⟨

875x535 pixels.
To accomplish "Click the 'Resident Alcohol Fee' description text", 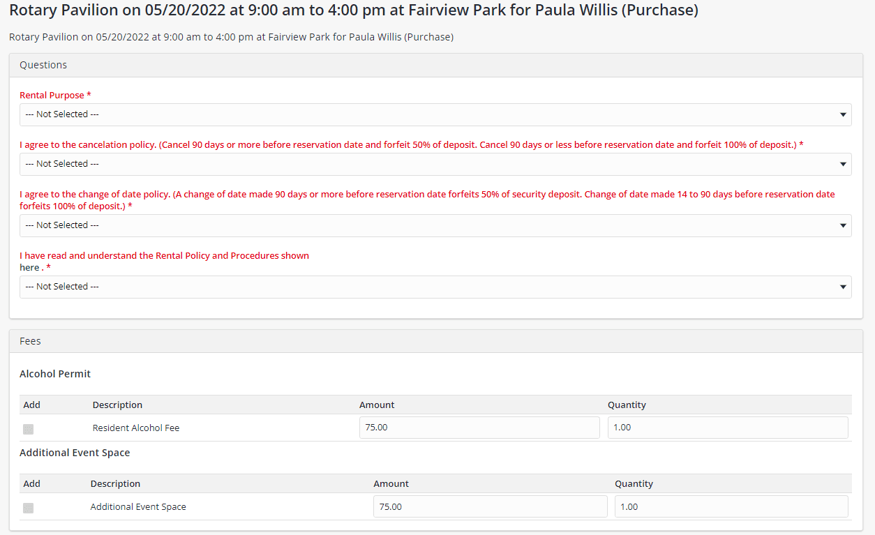I will click(x=136, y=428).
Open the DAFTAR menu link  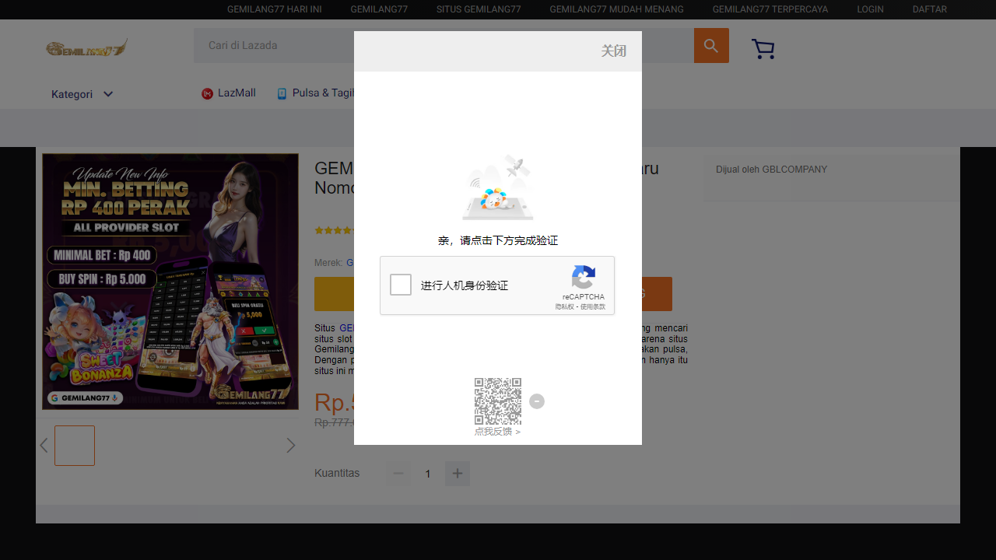tap(929, 9)
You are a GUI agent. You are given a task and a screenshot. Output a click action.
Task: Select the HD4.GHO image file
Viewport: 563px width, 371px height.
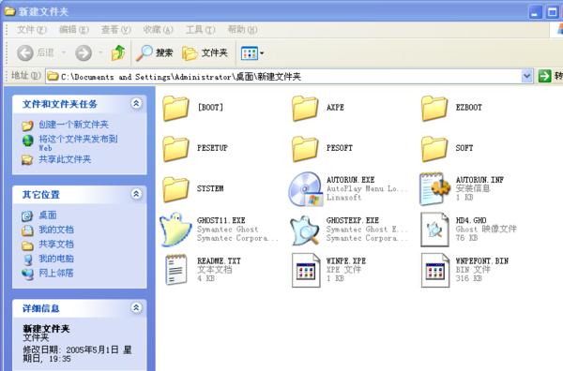tap(434, 230)
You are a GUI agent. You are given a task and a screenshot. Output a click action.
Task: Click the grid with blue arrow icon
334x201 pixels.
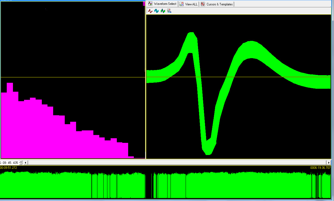pos(169,11)
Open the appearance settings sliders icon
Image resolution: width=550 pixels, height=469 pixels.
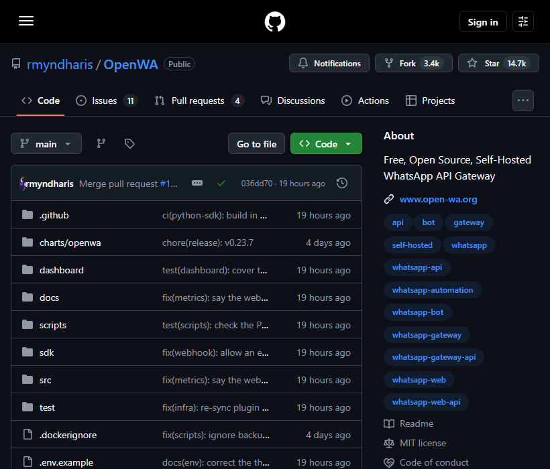point(523,21)
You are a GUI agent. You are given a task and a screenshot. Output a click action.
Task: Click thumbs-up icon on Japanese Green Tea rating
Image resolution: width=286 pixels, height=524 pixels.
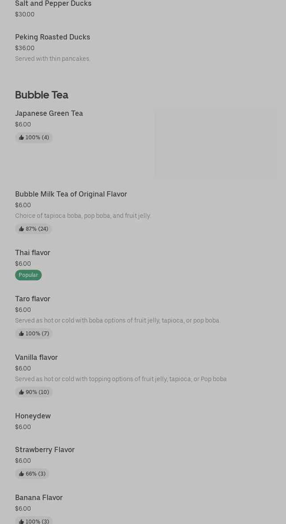point(21,138)
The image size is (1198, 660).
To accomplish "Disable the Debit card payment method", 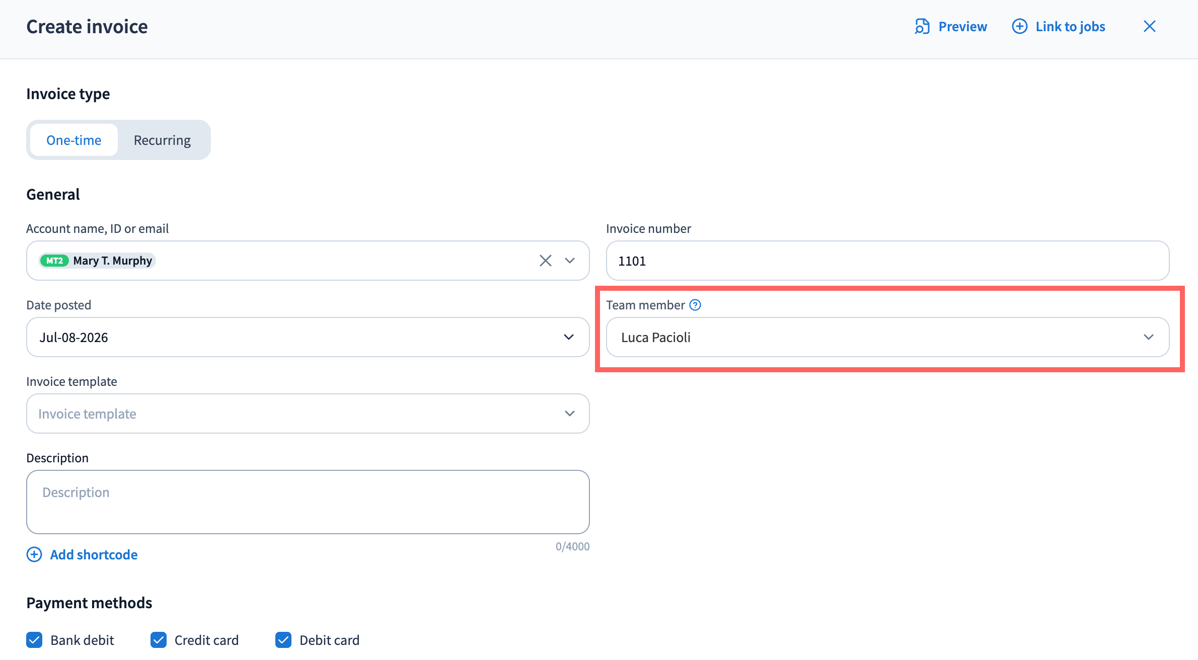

⟩

▶ **Exercise objective**: Please repeat exactly the lines from the one containing "Open the appearance settings sliders icon" through the last line of the records, both included, and leave out the pictures.

▶ **Task output**:
Open the appearance settings sliders icon
Image resolution: width=550 pixels, height=469 pixels.
point(523,21)
You are a GUI agent. You are given a task and a screenshot. Output a click action.
Task: Click thumbs-up icon on Japanese Green Tea rating
Image resolution: width=286 pixels, height=524 pixels.
point(21,138)
The image size is (1198, 660).
To accomplish "Disable the Debit card payment method", 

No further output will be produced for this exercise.